Responding to an update on HMRC’s transformation plans published yesterday, which said “very close to” 90% of staff will be able to transfer to the regional centres, PCS general secretary Mark Serwotka told CSW this was “a fallacy”.
He called on the programme to consolidate 170 existing offices into regional hubs, which forms part of the biggest organisational transformation in Europe, to be halted.
- HMRC expects to be ‘very close’ to 90% target for staff moves to new hub offices
- Staff concerns 'main risk' to HMRC regional hubs programme, review warns
- Estate of play: What’s next for government’s move to the regions?
Failure to do so could lead to recruitment crisis, he warned.
“HMRC’s claim that 90% of staff will be able to move to the new regional hub offices is already proving to be a fallacy. The department’s own figures show that it has lost 17,000 years’ worth of experience in the last year alone as a result of the office closures," he said in a statement sent to CSW.
“With wages continuing to stagnate, HMRC is finding it difficult to retain new staff, making it harder to deliver its core functions. This government needs to accept that HMRC’s transformation programme should to be halted as it will leave us with a tax authority not fit for purpose.”
The 17,000 figure has been calculated by PCS using HMRC's length of service data for staff who have left over the last year, with the combined figure totalling 17,319.
The move to regional centres was instigated in response to HMRC’s private finance initiative office deal, known as the STEPS contract, which covers two-thirds of its estate and is due to end in March 2021.
HMRC said that the current set up created isolated pockets of employees doing a narrow range of work, making it difficult for people to move jobs or build a career.

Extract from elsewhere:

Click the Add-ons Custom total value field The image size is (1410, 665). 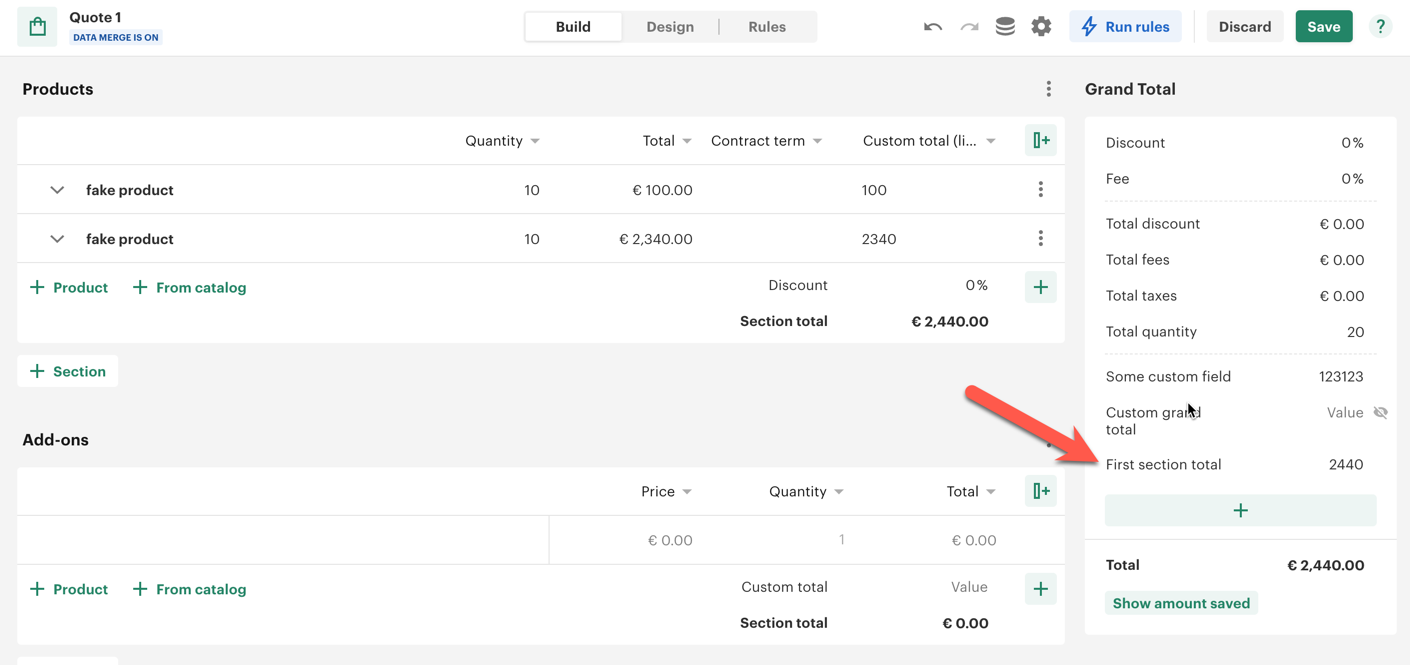[x=968, y=587]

The new hubs will bring together teams to make it easier for staff to collaborate and work flexibly.
However, Serwotka said the agency should reconsider the plans amid the additional workload that the department now faced as a result of Brexit. Flailing to do so would be “nothing short of reckless”, he added.
“Of the ten ports which see the most freight tonnage coming into the country, half of them will be located a significant distance from a regional centre, diminishing HMRC’s ability to readily monitor what goods are coming into the country. With only twelve weeks to go until Brexit, there is still no practical solution to the fact that under the department’s transformation plans, in Northern Ireland, the UK’s only land border with the EU will be at least forty miles from the nearest HMRC office.”
Responding to Serwotka’s comments, an HMRC spokesperson told CSW: “Our regional centres are in locations where the majority of our employees are already based – the impact on our people was key to our location decisions. We want to keep as many people as we can and still expect around 90% of our 2015 workforce across the UK will either work in a regional centre or see out their career in an existing HMRC office.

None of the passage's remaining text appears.